In some embodiments, the composition can be in a form of a cream, which can include those excipients suitable for a cream formulation, such as paraffin oil, vaseline, wax, organic esters such as cetyl palmitate, etc.
In some embodiments, the composition of the invention further comprises a thickener for desired viscosity of the composition for skin delivery. For example, the thickener can include hydroxypropyl cellulose (HPC). HPC can make the composition into a smooth film for easy application. It also reduces evaporation and allows the wound to stay moist longer, a factor that has been shown to improve healing and result in decreased scarring. There are different grades of HPC available according to molecular weights or viscosity of certain concentrations of HPC water solution.
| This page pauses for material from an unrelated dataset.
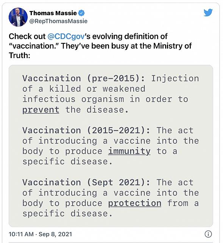223x243 pixels.
Task: Click the quoted word 'vaccination' in tweet
Action: [34, 46]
In some embodiments of the composition, XAV939 can constitute from about 0.001 wt % to about 5 wt % of the total composition (including water). In some embodiments, XAV939 can constitute from about 0.01 wt % to about 2 wt %, from about 0.02 wt % to about 1 wt %, or from about 0.05 wt % to about 0.5 wt % of the total composition. In some embodiments, GO-HA constitutes from about 0.001 wt % to about 5 wt % of the total composition. In some embodiments, GO-HA can constitute from about 0.01 wt % to about 2 wt %, from about 0.02 wt % to about 1 wt %, or from about 0.05 wt % to about 0.5 wt % of the total composition.
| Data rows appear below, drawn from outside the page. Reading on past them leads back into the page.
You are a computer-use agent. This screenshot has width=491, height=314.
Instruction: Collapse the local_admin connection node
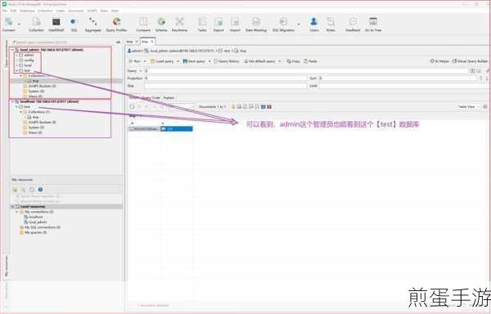(12, 50)
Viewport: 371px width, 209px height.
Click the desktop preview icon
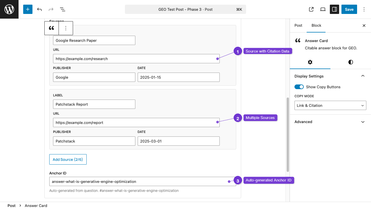323,9
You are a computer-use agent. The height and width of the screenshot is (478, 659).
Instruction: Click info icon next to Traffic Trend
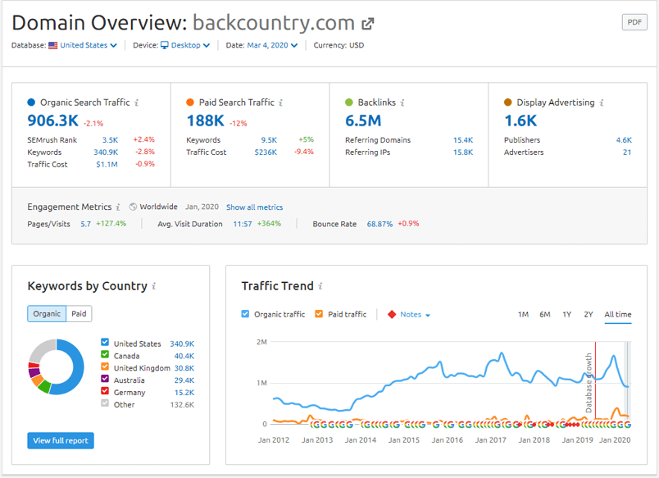click(x=320, y=287)
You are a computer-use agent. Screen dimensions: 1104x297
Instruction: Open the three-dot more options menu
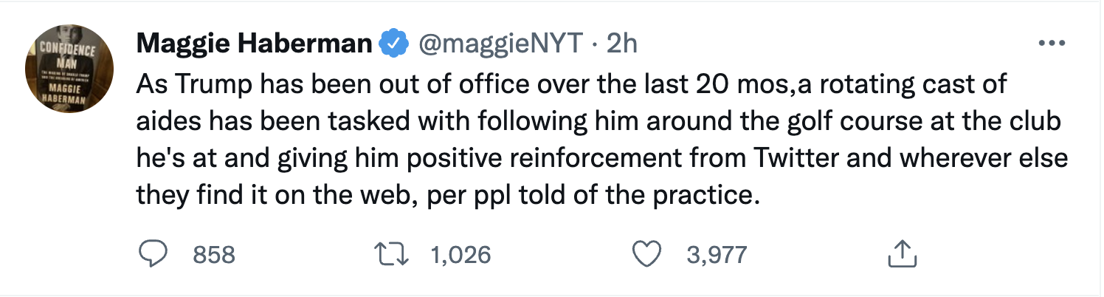[x=1052, y=44]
In the compositions as described herein, other pharmaceutical or therapeutic compounds may be included in addition, or as an alternative, to XAV939. In other words, the compositions with XAV939 present or with XAV939 removed can also serve as a base dispersion medium in which other pharmaceutical or therapeutic agents, especially those which are hydrophobic, may be dispersed, e.g., for topical administration to treat wound. These agents may include antifibrotic compounds such as pirfenidone, halofuginone, nintedanib, tocilizumab, rilonacept, etc., anti-cancer agents, anti-inflammatory agents, analgesics, antibiotics, etc.
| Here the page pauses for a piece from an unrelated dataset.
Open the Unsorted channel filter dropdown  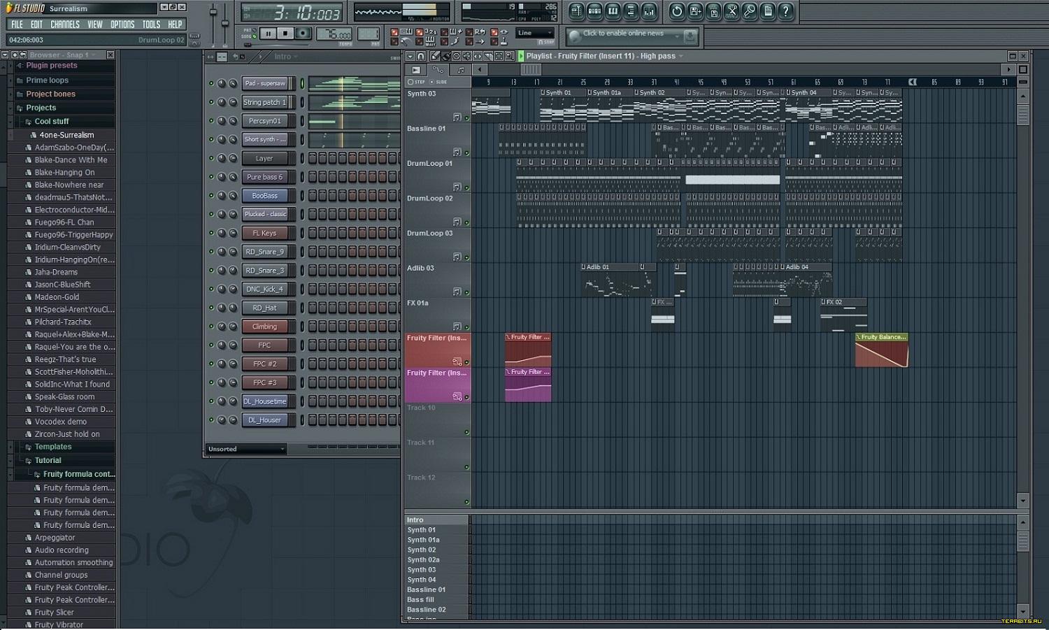pyautogui.click(x=246, y=449)
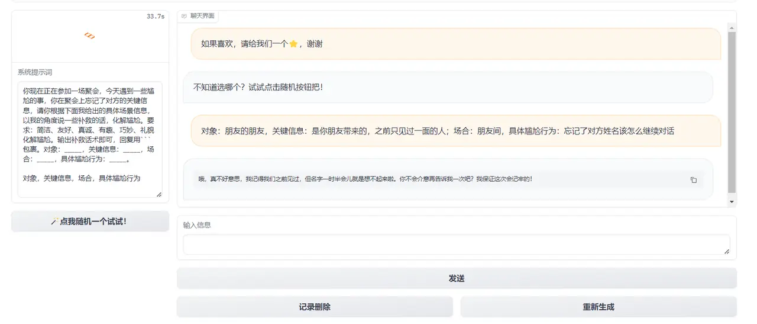Grab the 输入信息 textarea resize handle

726,251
In another aspect of the invention, a medical device is provided, which includes the composition as described herein, and a substrate upon which the composition is applied. The medical device can be in a form that facilitates topical administration of the composition, where the substrate can be constructed with suitable strength and flexibility for covering, securing and/or protecting the wound. For example, the substrate can be a patch, a pad, a tape, a bandage, a gauze, a suture, etc.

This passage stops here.